» **DATA PROVIDED**
━━━━

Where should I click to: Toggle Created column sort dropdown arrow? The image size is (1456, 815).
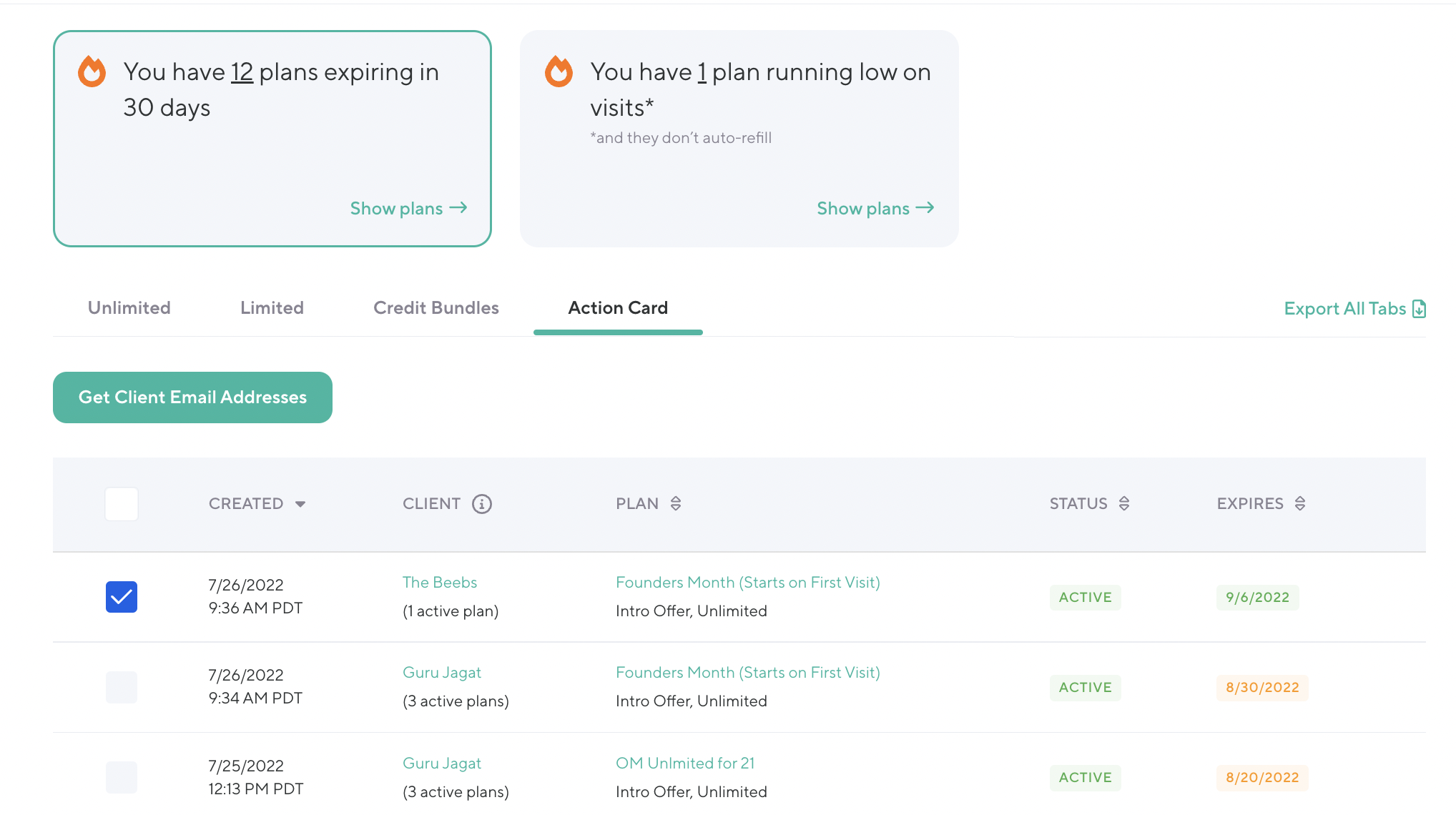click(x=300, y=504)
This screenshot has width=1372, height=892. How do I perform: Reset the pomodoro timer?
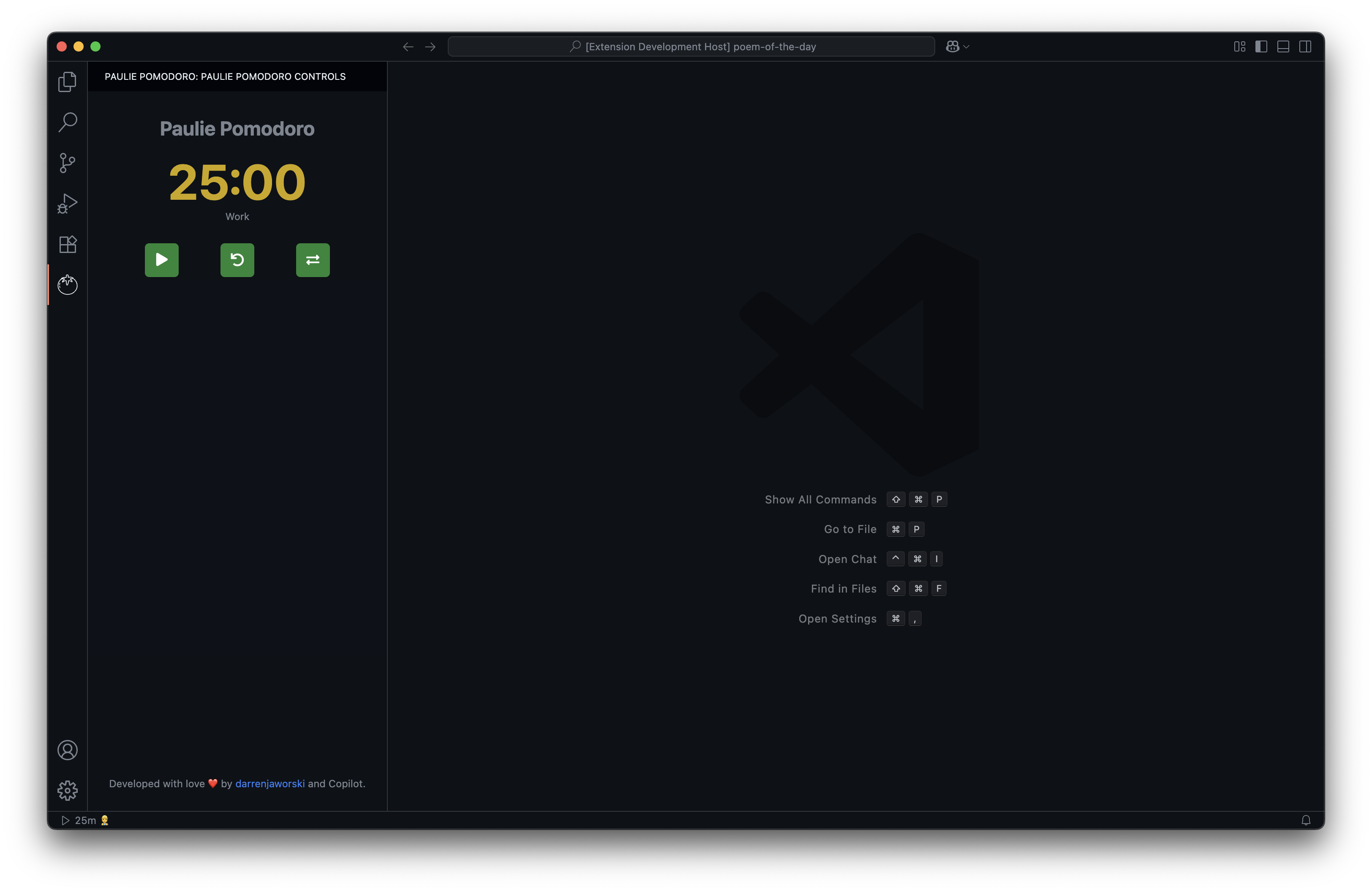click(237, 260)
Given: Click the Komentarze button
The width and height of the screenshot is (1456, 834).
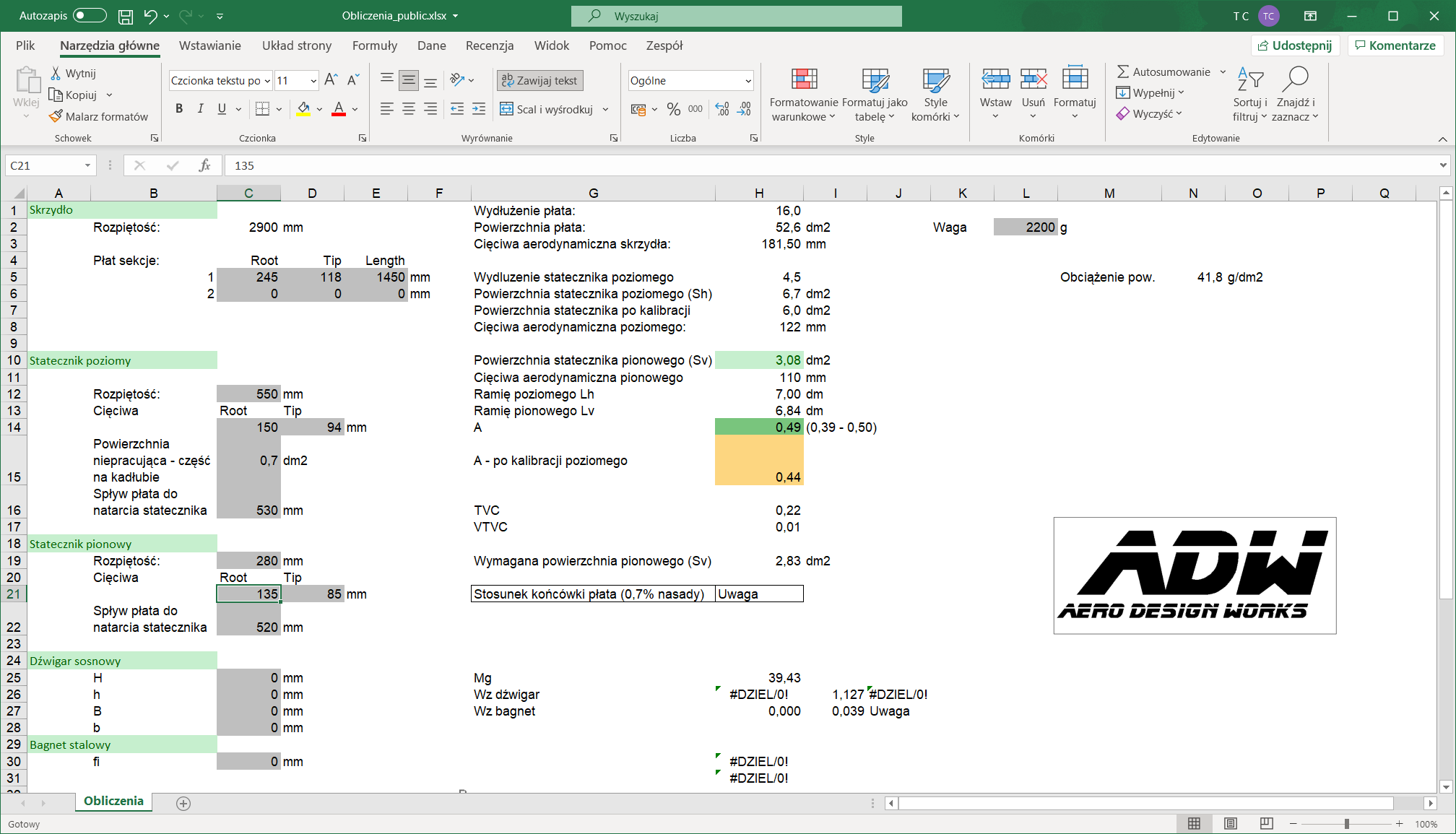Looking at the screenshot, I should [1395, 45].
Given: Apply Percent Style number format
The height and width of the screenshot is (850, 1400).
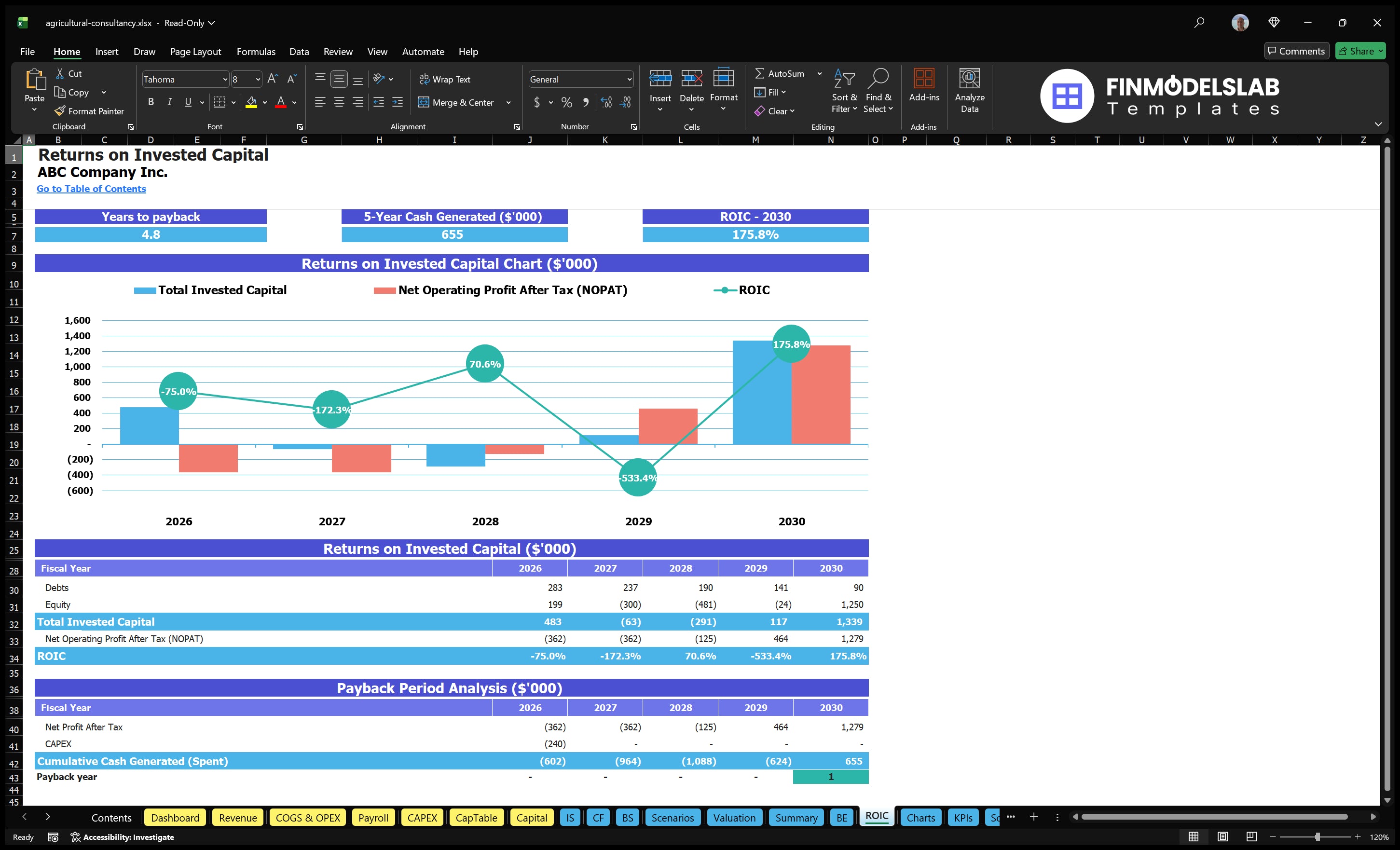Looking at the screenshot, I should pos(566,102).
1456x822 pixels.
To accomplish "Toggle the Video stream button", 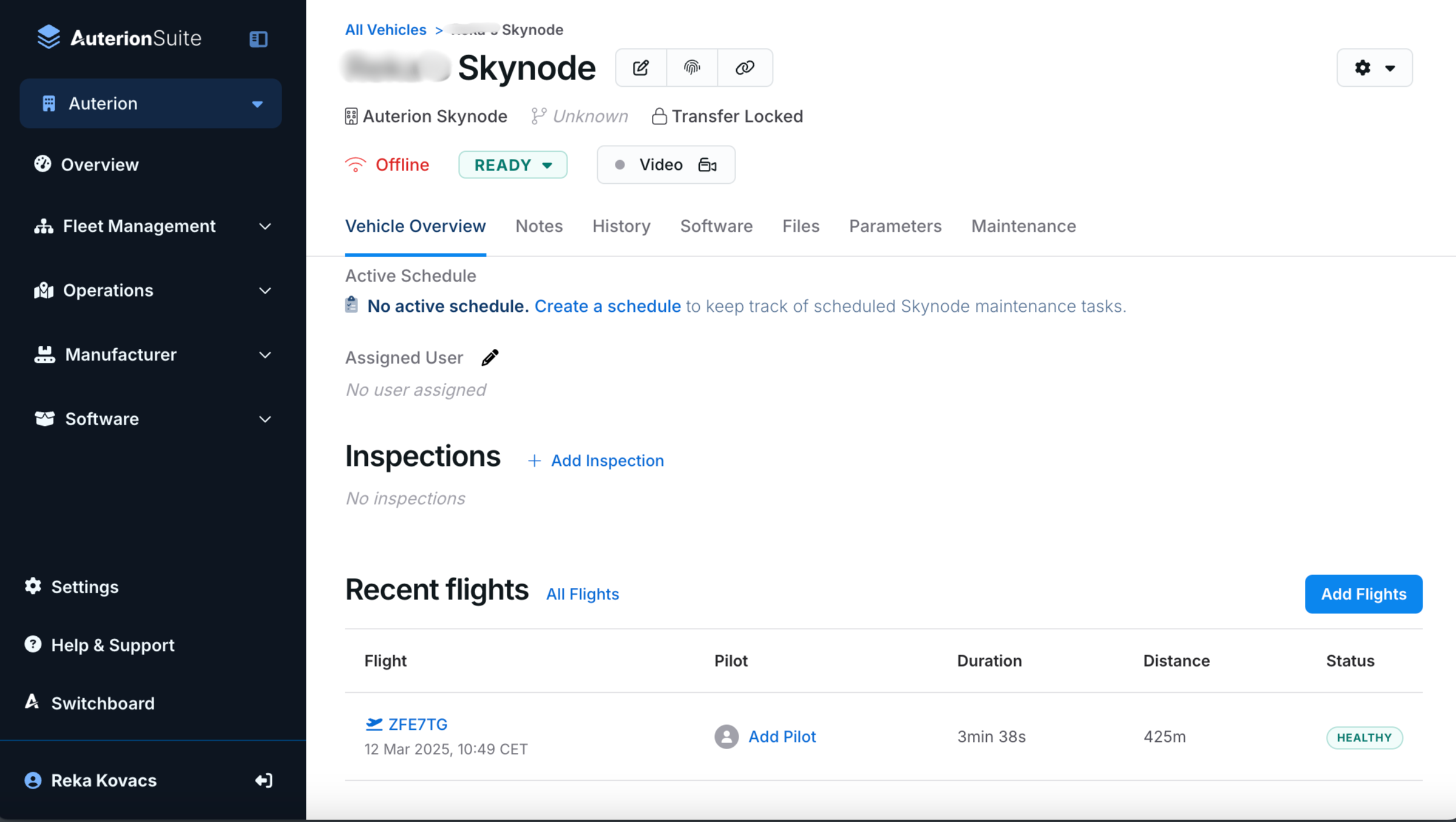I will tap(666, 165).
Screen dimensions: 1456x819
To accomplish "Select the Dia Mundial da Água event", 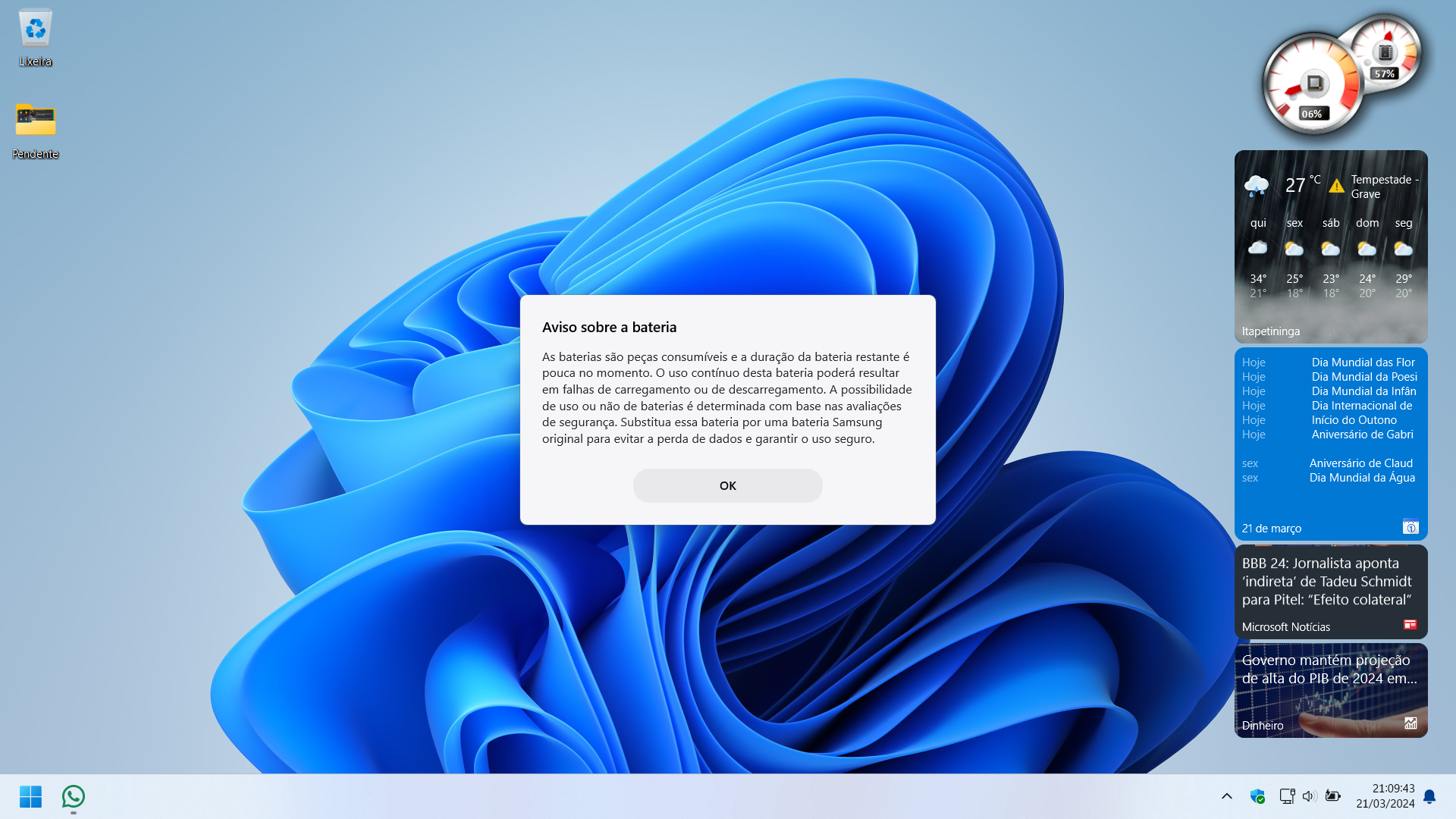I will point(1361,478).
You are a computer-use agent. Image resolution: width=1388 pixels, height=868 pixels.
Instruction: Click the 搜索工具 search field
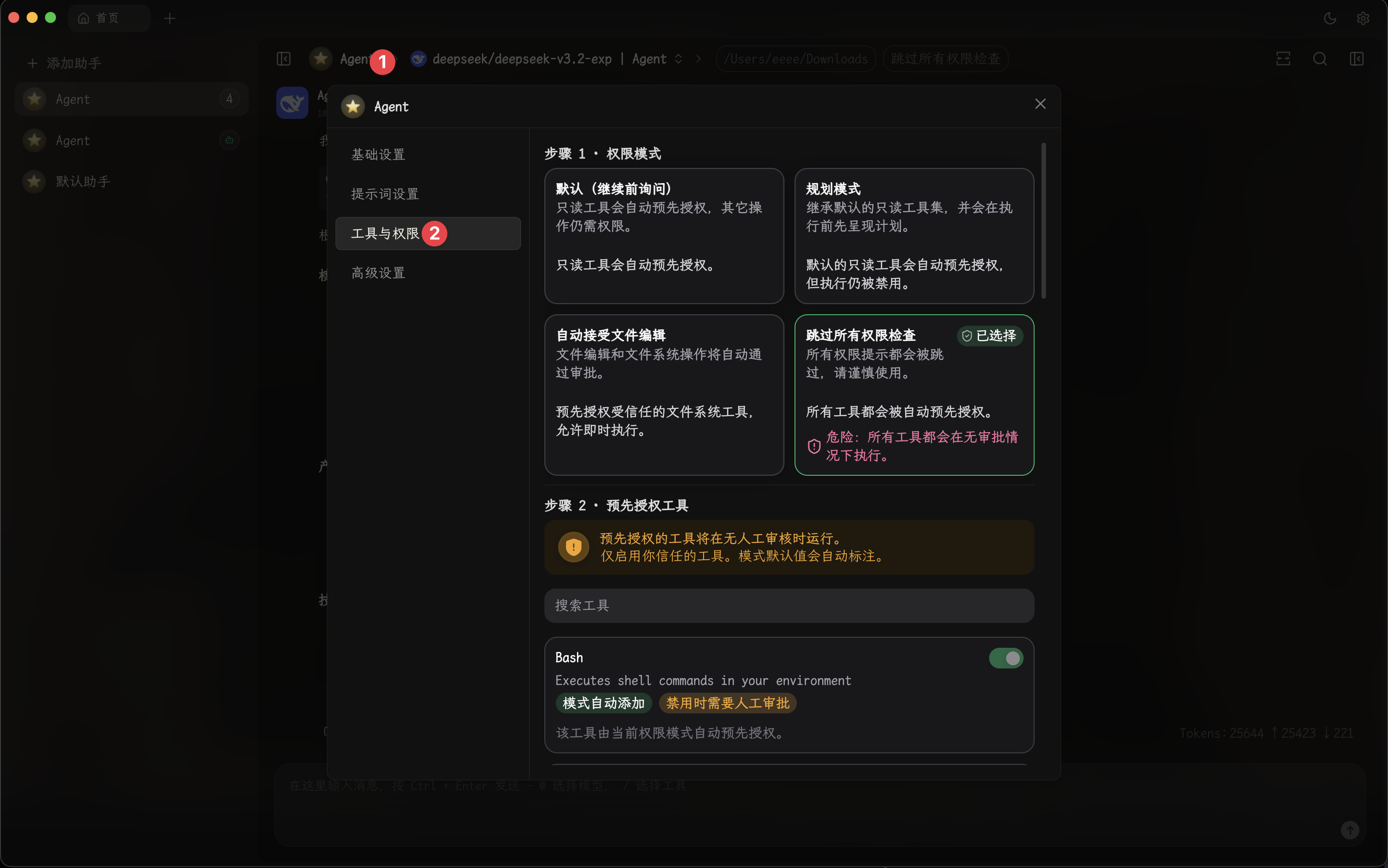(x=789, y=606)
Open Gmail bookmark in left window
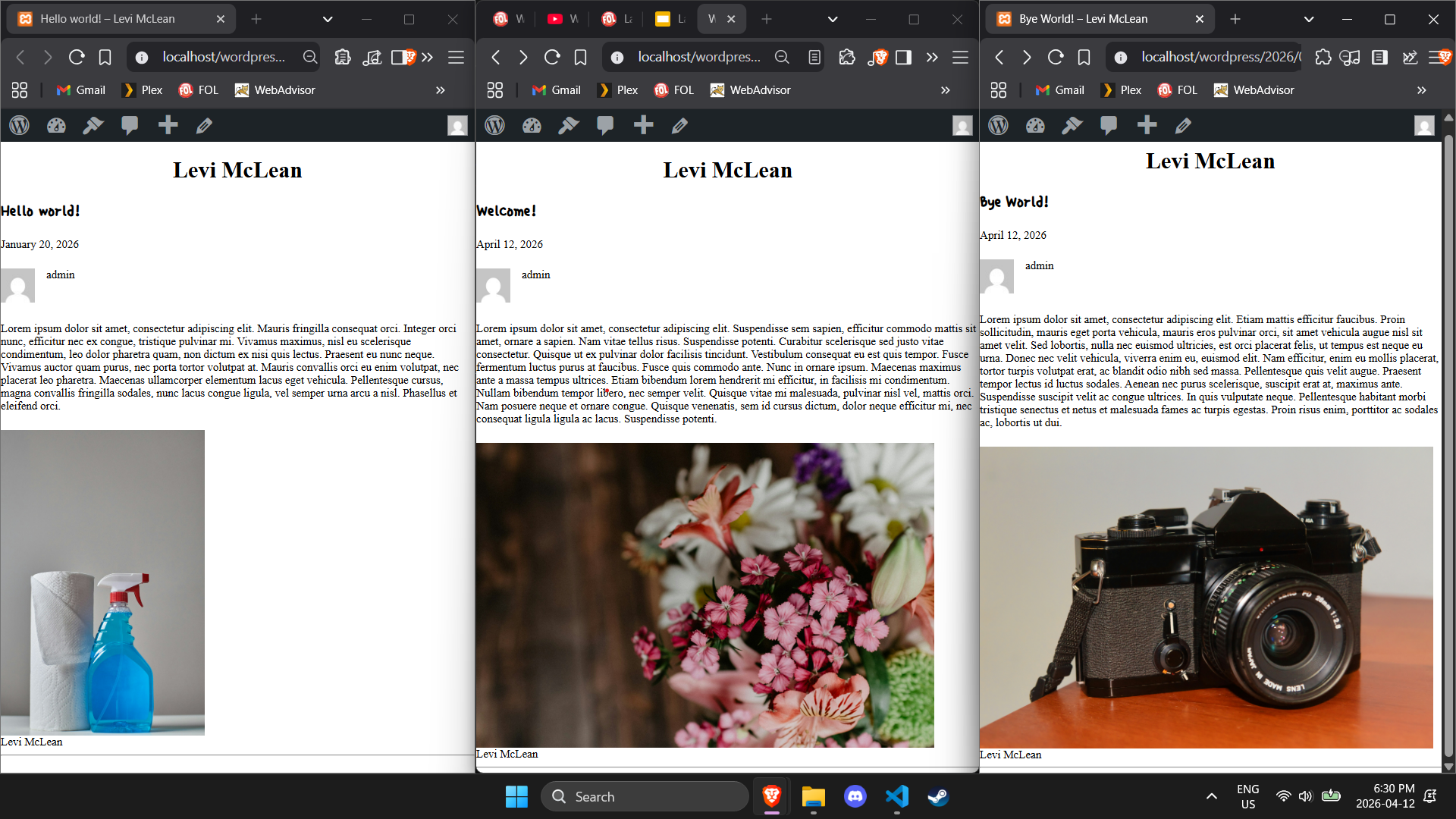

━━━━

Among the lines above, please find those with "pixels" and copy them.

1456x822 pixels.
You are a computer-use agent. Image resolution: width=1388 pixels, height=868 pixels.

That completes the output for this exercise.